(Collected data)

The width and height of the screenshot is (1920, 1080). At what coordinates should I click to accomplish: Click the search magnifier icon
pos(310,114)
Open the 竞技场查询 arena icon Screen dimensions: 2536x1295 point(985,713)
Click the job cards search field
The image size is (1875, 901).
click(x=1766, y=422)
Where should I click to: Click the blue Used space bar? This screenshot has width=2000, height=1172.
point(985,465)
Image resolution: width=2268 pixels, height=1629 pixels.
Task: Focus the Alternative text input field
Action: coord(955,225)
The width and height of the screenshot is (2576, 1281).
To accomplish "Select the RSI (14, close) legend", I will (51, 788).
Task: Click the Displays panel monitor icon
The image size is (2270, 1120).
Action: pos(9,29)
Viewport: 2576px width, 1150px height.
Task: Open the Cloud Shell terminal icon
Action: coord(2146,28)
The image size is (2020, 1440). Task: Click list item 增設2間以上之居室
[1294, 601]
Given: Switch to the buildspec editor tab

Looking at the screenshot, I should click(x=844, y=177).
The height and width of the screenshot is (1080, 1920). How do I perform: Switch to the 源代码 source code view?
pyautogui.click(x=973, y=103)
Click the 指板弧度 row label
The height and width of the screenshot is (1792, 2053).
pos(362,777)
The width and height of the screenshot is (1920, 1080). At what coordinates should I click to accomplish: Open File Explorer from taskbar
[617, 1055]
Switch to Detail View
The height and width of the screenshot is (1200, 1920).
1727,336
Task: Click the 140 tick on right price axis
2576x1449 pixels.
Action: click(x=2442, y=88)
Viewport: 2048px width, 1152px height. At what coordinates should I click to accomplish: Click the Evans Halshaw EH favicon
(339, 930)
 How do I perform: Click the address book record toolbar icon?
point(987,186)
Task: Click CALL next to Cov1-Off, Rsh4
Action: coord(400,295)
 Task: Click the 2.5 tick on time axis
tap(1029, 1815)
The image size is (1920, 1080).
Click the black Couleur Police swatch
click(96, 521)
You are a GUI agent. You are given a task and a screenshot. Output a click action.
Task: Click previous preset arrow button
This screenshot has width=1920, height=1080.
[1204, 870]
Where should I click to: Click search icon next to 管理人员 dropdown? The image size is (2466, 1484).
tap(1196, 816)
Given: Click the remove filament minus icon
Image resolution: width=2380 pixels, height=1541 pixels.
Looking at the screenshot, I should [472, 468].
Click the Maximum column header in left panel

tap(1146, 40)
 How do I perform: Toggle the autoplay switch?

_Problem statement_.
Working down from the line that contains "The height and width of the screenshot is (1080, 1920).", retype each line exactly through the last line of the data, and give nothing else.

_Result for this exercise_.
The height and width of the screenshot is (1080, 1920). How do I perform: Switch to the 源代码 source code view?
pyautogui.click(x=973, y=103)
Click the 指板弧度 row label
The height and width of the screenshot is (1792, 2053).
pos(362,777)
The width and height of the screenshot is (1920, 1080). At what coordinates should I click to accomplish: Open File Explorer from taskbar
[617, 1055]
Switch to Detail View
The height and width of the screenshot is (1200, 1920).
1727,336
Task: Click the 140 tick on right price axis
2576x1449 pixels.
Action: click(x=2442, y=88)
Viewport: 2048px width, 1152px height. At what coordinates should I click to accomplish: Click the Evans Halshaw EH favicon
(339, 930)
 How do I perform: Click the address book record toolbar icon?
point(987,186)
Task: Click CALL next to Cov1-Off, Rsh4
Action: coord(400,295)
 Task: Click the 2.5 tick on time axis
tap(1029, 1815)
The image size is (1920, 1080).
Click the black Couleur Police swatch
click(96, 521)
You are a GUI agent. You are given a task and a screenshot. Output a click action.
Task: Click previous preset arrow button
This screenshot has width=1920, height=1080.
[1204, 870]
Where should I click to: Click search icon next to 管理人员 dropdown? The image size is (2466, 1484).
tap(1196, 816)
Given: Click the remove filament minus icon
Image resolution: width=2380 pixels, height=1541 pixels.
Looking at the screenshot, I should [472, 468].
Click the Maximum column header in left panel

tap(1146, 40)
 How do I perform: Toggle the autoplay switch?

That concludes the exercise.